Era of Molecularly Targeted Agents

Shivaani Kummar, Anthony J. Murgo, Joseph E. Tomaszewski and James H. Doroshow

Summary of Key Points

• Molecularly targeted anticancer agents (MTAs) are those that selectively target specific molecular features of cancer cells such as aberrations in genes, proteins, or pathways that regulate tumor growth, progression, and survival.

• Molecular targets include the following: products of activating mutations and translocations, growth factors and receptors, aberrant signal transduction and apoptotic pathways, factors that control tumor angiogenesis and microenvironment, dysregulated proteins, DNA repair machinery, and aberrant epigenetic mechanisms.

• The development of MTAs requires innovative strategies that differ from those traditionally applied to nontargeted conventional chemotherapy.

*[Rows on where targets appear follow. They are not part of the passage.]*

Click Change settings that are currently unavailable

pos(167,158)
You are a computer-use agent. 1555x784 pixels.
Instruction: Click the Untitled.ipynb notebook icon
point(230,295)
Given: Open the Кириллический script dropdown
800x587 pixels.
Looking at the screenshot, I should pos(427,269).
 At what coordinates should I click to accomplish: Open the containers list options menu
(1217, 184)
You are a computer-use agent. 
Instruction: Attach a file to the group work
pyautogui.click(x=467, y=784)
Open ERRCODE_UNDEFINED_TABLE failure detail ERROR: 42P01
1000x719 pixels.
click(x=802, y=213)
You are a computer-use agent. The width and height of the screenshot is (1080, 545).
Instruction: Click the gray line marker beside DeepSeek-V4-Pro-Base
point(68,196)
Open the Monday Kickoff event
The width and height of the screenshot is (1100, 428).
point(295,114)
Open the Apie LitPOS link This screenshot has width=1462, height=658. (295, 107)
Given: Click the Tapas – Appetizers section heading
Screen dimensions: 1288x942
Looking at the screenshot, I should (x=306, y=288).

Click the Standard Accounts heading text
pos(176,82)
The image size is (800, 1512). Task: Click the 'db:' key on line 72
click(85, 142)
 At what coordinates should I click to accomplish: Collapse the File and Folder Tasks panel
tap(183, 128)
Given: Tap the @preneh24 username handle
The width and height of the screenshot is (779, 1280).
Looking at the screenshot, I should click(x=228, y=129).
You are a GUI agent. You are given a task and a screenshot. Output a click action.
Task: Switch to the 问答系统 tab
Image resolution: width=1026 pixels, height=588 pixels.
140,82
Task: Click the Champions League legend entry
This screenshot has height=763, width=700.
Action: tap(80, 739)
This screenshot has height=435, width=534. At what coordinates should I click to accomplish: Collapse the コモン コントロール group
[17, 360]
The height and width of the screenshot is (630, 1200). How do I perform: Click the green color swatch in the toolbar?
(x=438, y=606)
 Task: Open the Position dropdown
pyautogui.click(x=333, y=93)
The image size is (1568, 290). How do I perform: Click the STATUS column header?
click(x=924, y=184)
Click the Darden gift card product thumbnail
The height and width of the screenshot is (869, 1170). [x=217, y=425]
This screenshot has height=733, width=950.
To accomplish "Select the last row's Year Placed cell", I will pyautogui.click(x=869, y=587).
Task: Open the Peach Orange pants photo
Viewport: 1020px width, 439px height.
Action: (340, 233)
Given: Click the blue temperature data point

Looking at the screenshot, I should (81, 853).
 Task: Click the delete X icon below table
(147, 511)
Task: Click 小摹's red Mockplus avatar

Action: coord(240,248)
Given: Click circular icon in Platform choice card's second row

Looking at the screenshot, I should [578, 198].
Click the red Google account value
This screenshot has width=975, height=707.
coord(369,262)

• Successful development of an MTA depends largely on the importance of the target in controlling tumor cell proliferation and survival and effective modulation of the target in the tumor at clinically achievable concentrations.

• Primary objectives of clinical trials of MTAs differ from those used in trials of conventional chemotherapy. An important objective in phase 1 trials of MTAs should be to determine a phase 2 dose based on optimal target modulation (i.e., a biologically effective dose) rather than on maximum tolerated dose. In addition, objective tumor response may not be an adequate end point for efficacy evaluations of MTAs that have a primarily cytostatic effect. Alternate end points, such as progression-free survival, may be more appropriate.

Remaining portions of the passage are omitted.